Bitcoin’s fall in price raises questions about its ‘Safe Haven’ narratives
Several articles have been written about how Bitcoin’s price skyrocketed during the US-Iran tensions and the Coronavirus outbreak, but the coin seems to be following a different pattern lately. The king coin’s price dropped from the highs of around $10,500 to as low as under $9,000. BTC was trading at $8,817.08, at the time of writing.
That said, many reports have suggested that the collapse in the stock market might be correlated with Bitcoin’s price drop. This chart by Ikigai’s Travis Kling shows the correlation building between the stock market’s volatility and Bitcoin’s recent downtrend.
During a recent Block TV interview, Lou Kerner, Co-founder of CryptoOracle, was asked if he saw Bitcoin as a safe-haven asset, given the recent developments.

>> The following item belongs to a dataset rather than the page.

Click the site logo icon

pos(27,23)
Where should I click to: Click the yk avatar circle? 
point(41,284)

Lou Kerner, in response, noted how just because Bitcoin is considered a safe-haven asset by people, there is no need for the coin to be 100% correlated in the other direction to where the markets are going.
Expanding on the same, Kerner stated,
“I think the longterm story for Bitcoin is that it’s a safe Haven. And you know, one of the interesting things is in a world where Coronavirus has a massive impact, I think it probably has less impact on Bitcoin than almost any other business.”

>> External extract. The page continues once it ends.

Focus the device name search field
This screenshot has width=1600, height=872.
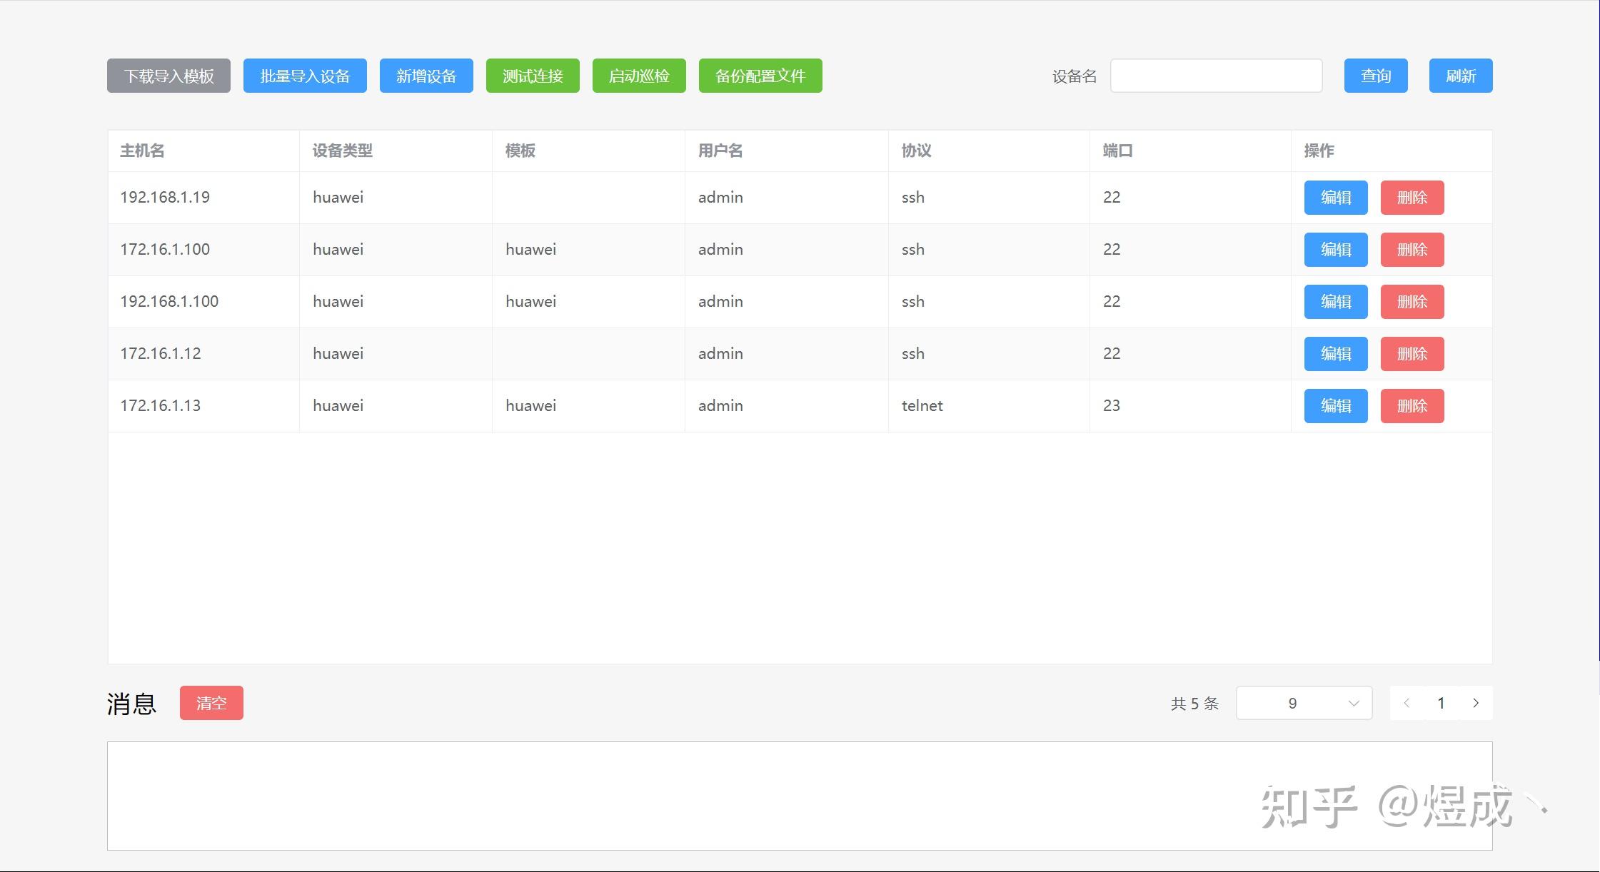[1216, 76]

Additionally, Chamath Palihapitiya, Chairman of Virgin Galactic and founder of investment firm Social Capital, also appeared in a recent interview with CNBC and stated that Bitcoin’s prices and volumes are not necessarily event-driven. He also noted that people investing in Bitcoin by looking at different outbreaks is an “idiotic strategy.” He went on to say,
“I think a reasonable strategy is to say 1% of my net worth should be in something that is completely uncorrelated to the world and how the world works.You quietly and over some number of time, accumulate a position, and then you just never look at it again[….] it will protect you because then that thing will be hundreds of thousands or million dollars a coin.”
Many other investors and crypto-enthusiasts are of the same opinion. Fingers have also been pointed at Bitcoin being called the digital gold as the precious metal continued to reach new heights while Bitcoin and other crypto-assets experienced a steep fall in prices.

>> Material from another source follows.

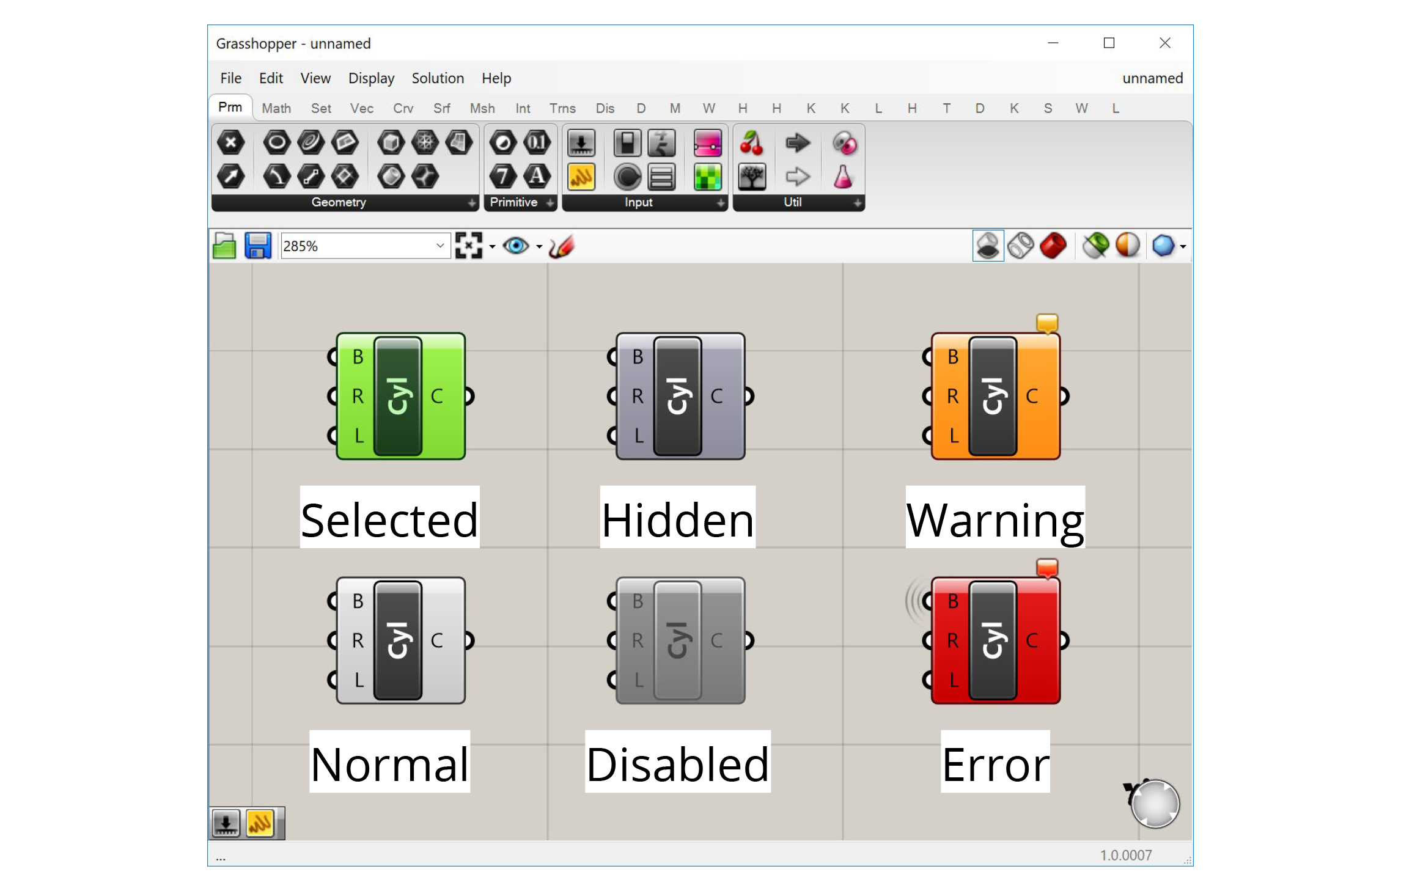Click the red error balloon on Cyl
1401x891 pixels.
pyautogui.click(x=1046, y=568)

In fact, Quantum Economics founder Mati Greenspan, in a letter to investors, noted that Bitcoin could continue to be negatively affected by growing health concerns, looking at the current pattern. He added,
“Is bitcoin a safe-haven or a risk asset? The answer depends entirely on your perspective. If you’re a trader on Wall Street or even a retail speculator, it’s clearly a risk asset. If you’re a citizen of a country whose money is rapidly declining, it’s undoubtedly a safe haven.”
He went on to note that Bitcoin is not a safe haven against declining profits, but that it is one against inflation, geopolitical strife, and central banks. “So far, the stocks don’t seem to have realized any of these threats,” he noted.
On the contrary, Bitcoin’s safe-haven claims have its opponents too. Peter Schiff, CEO of Euro Pacific Capital, is of the opinion that Bitcoin cannot be called a safe-haven asset if it fell more than risk assets during market declines.
During the recent global stock market rout investors dumped risk asset and fled to their safe haven of choice. #Bitcoin not only followed risk assets lower, but led the decline. How can an asset that falls more than risk assets during market declines be considered a safe haven?
— Peter Schiff (@PeterSchiff) February 26, 2020
In fact, even Anthony Pompliano, Co-founder and partner at Morgan Creek Digital, in a recent interview, noted that Bitcoin isn’t a safe haven asset, but a non-correlated asset, which basically means that Bitcoins’s price could rise and fall, irrespective of the patterns followed by other assets.